Against all the odds Labour has staged one of the most spectacular comebacks in British political history. The party rocketed in the polls and gained seats when everyone predicted heavy losses. Even more important than the seats, Labour gained 40% of the vote. This was 10% more than achieved by Ed Miliband at the last general election when Labour was defeated. It was more than Gordon Brown and even more than Tony Blair in 2005. It was certainly more than Neil Kinnock, who said Corbyn would be smashed.
What this demonstrates is that Labour’s Manifesto, which is more left-wing than any other since 1950, including demands to nationalise Royal Mail, the railways and other utilities, was extremely popular. It galvanised the Labour rank and file and enthused a huge number of people, especially the youth who voted Labour in big numbers. This result for Labour is a monumental achievement, which has confounded all of Corbyn’s critics.

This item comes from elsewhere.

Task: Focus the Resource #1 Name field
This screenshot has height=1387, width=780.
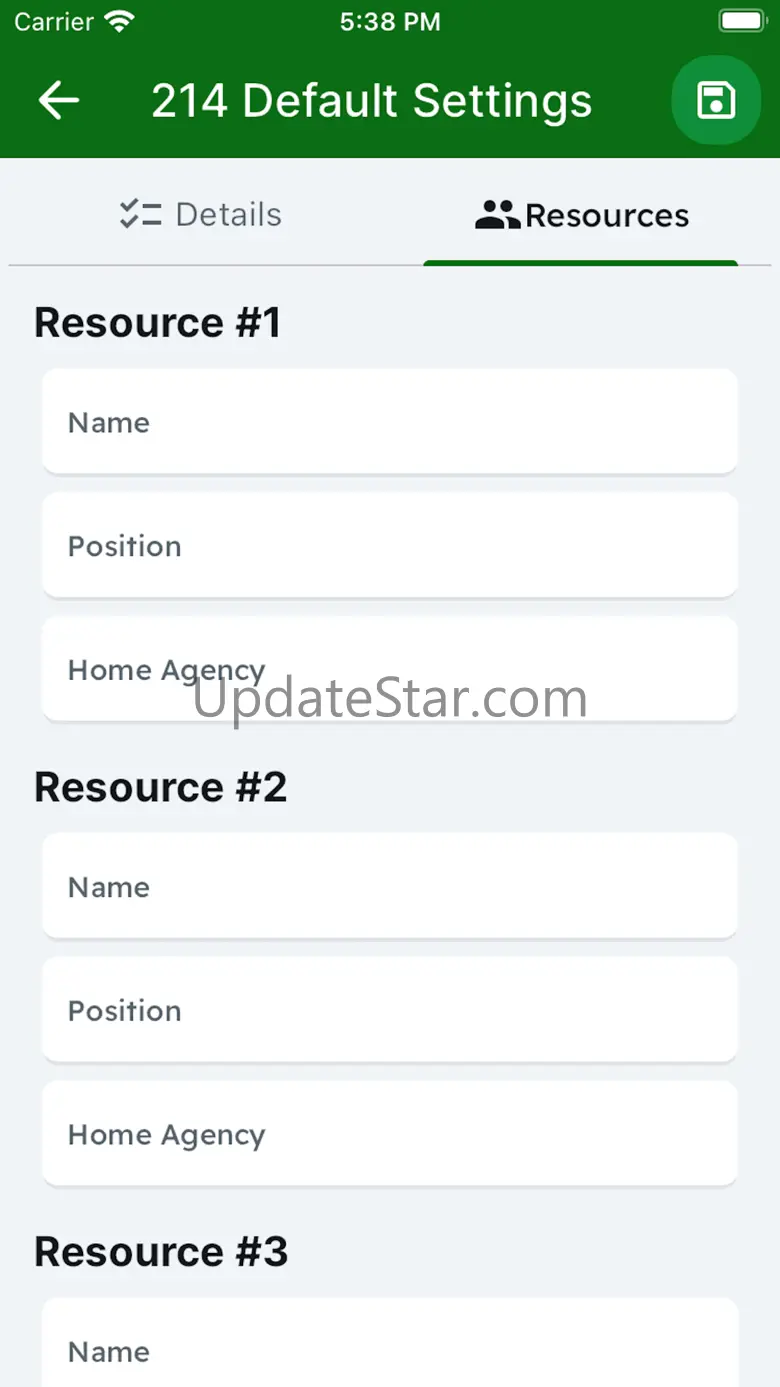Action: (390, 421)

Millions more turned out to vote, pushing the level to a 25-year high. The reason for this was Labour’s mass campaign, its left-wing manifesto, and the involvement of large layers of youth. Starting out more than 20 points behind in the polls, Jeremy Corbyn's enthusiastic campaign drastically cut this Tory lead within a few weeks. The youth in particular were swung over to Labour. Among 18-to-24 year olds, according to a YouGov poll over the weekend, Corbyn enjoyed support of 71% compared to 15% for the Tories.
The mood at Labour’s mass rallies was electric, especially where Corbyn spoke. He was able to tap into the real mood of discontent in British society, just as Bernie Sanders had done in the United States. The political commentators are blind to this defiant mood and cannot explain it. The political pundits are aghast.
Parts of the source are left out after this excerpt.